Representative images of ChAT immunostaining in the head of the caudate of normal control (A,C) and Tourette syndrome (B,D) brains. C and D are high magnifications of A and B, respectively. Arrows point to ChAT+ neurons. Scale bar in A is 100 μm for A and B; scale bar in C is 50 μm for C and D.

Figure 7

Unbiased stereological estimates of ChAT+ neuron densities in the striatum Tourette syndrome (TS) and normal control (NC) brains. Each small symbol represents a single subject. (A) Caudate; (B) Putamen. N = number of subjects. Across all regions (Cd, Pt), there was an overall strong significant decrease in ChAT+ interneurons in TS (F (1, 8) = 10.641, p = 0.011, ANOVA), but no statistically significant difference among the regions and subregions (anterior, posterior).

Figure 8

A: Functional subdivision of the basal ganglia in the coronal plane, based on previous studies (Bernácer et al., 2007; Morel et al., 2002; Parent and Hazrati, 1995). a-d: Drawings are shown in a rostrocaudal order.
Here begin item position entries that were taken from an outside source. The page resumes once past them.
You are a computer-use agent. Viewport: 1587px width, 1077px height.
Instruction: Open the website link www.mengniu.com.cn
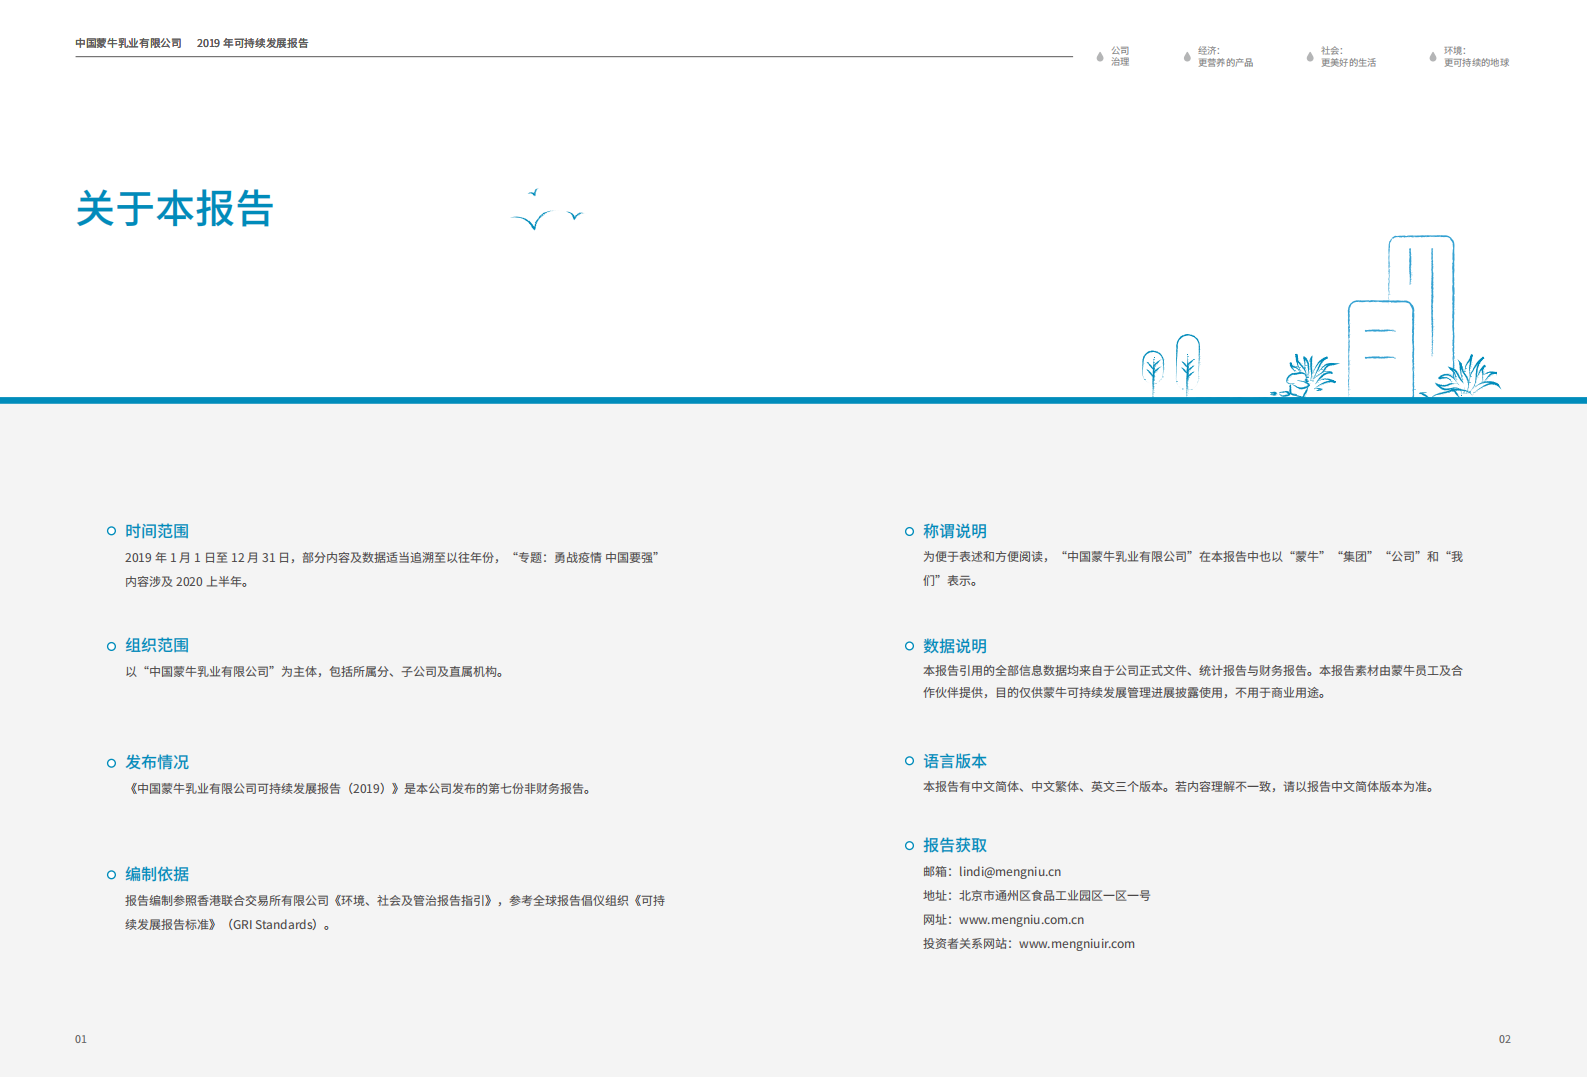(1021, 920)
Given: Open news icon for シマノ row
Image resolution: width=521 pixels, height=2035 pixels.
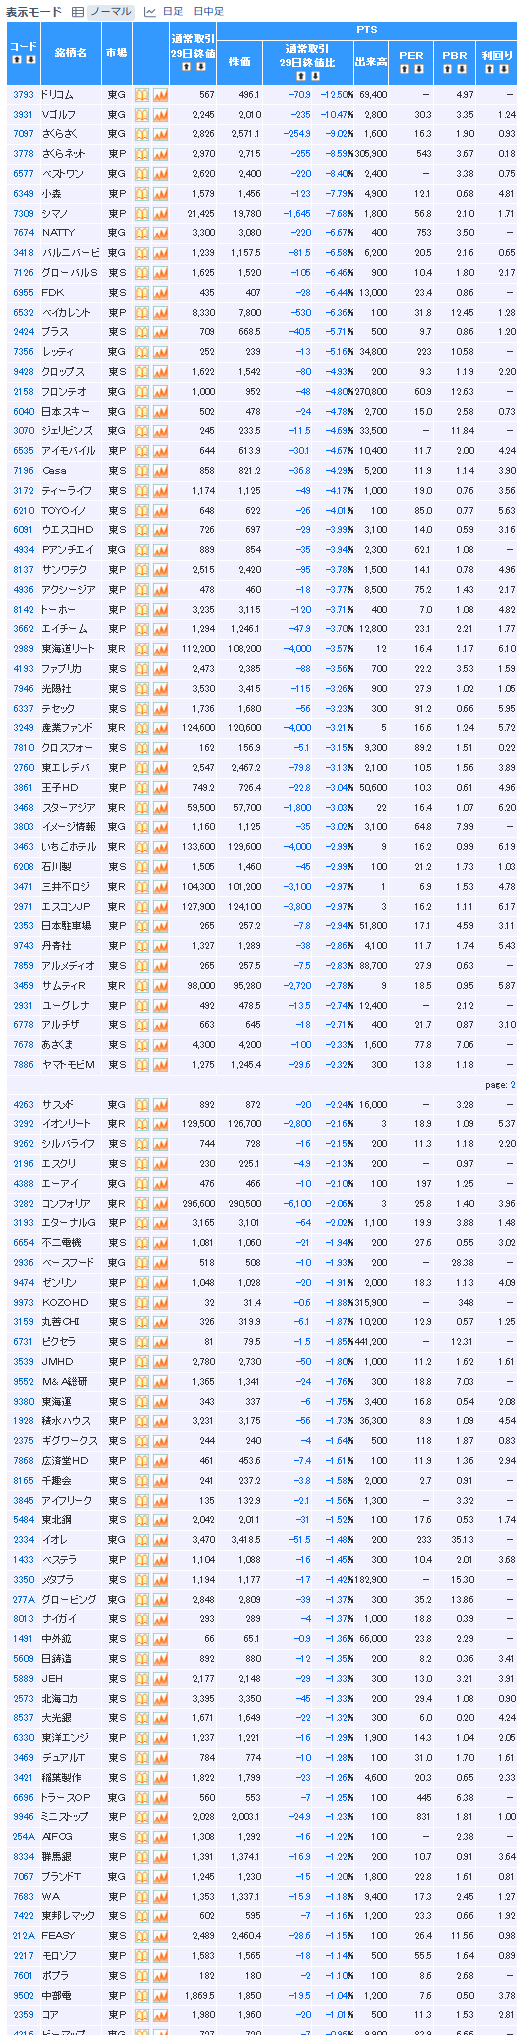Looking at the screenshot, I should click(142, 213).
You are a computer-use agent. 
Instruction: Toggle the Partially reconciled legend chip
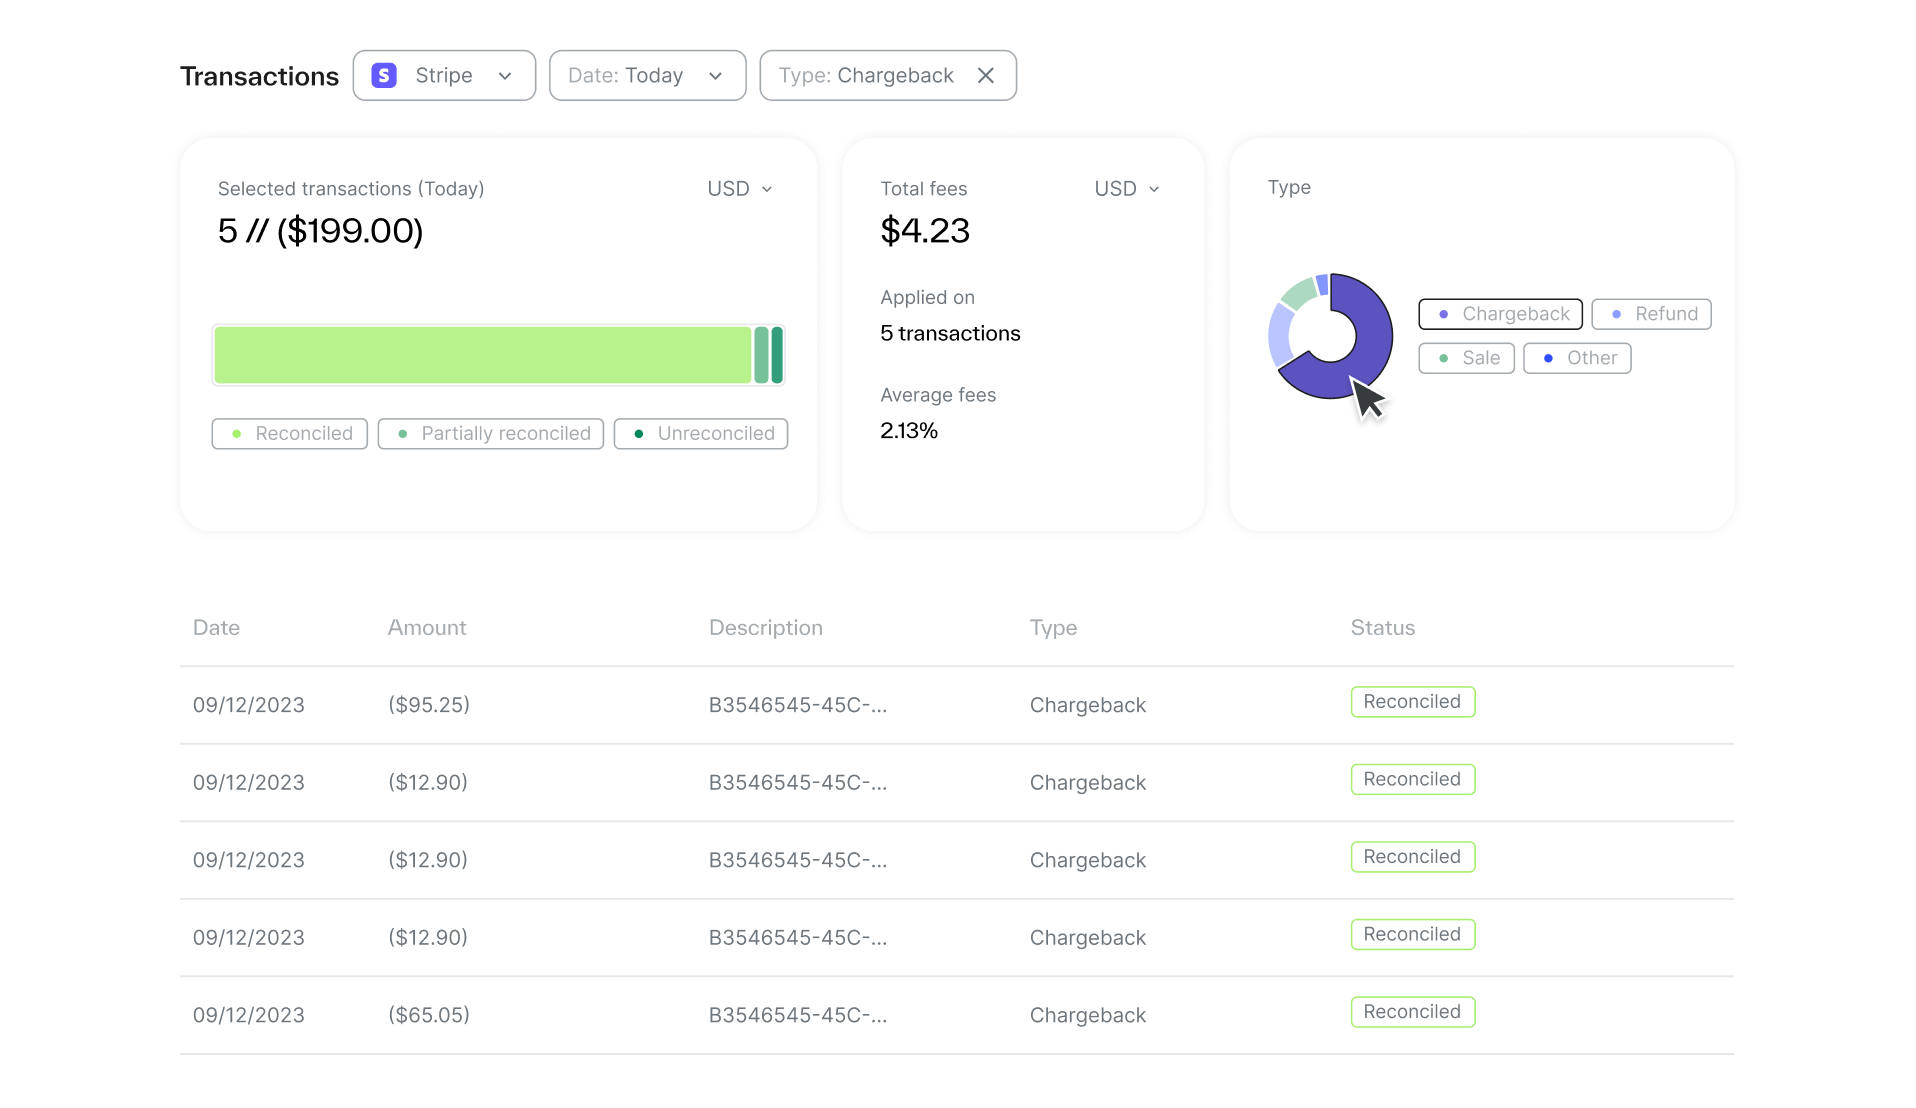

AS, associative; SM, sensorimotor; LI, limbic. B: The distribution of cholinergic interneurons density, as assessed by counts of large sized CR+ cells, in the functional territories of the striatum. Each small symbol represents a single subject. N = number of subjects. ANOVA showed an overall significant effect of diagnosis (F (1, 8) = 25.852; p= 0.001) and region (F (2, 16) = 5.335; p= 0.017) and a significant interaction of diagnosis versus region (F (2, 16) = 5.631; p= 0.014). *p<0.05; **p<0.025, post-hoc tests with Sidak adjustment.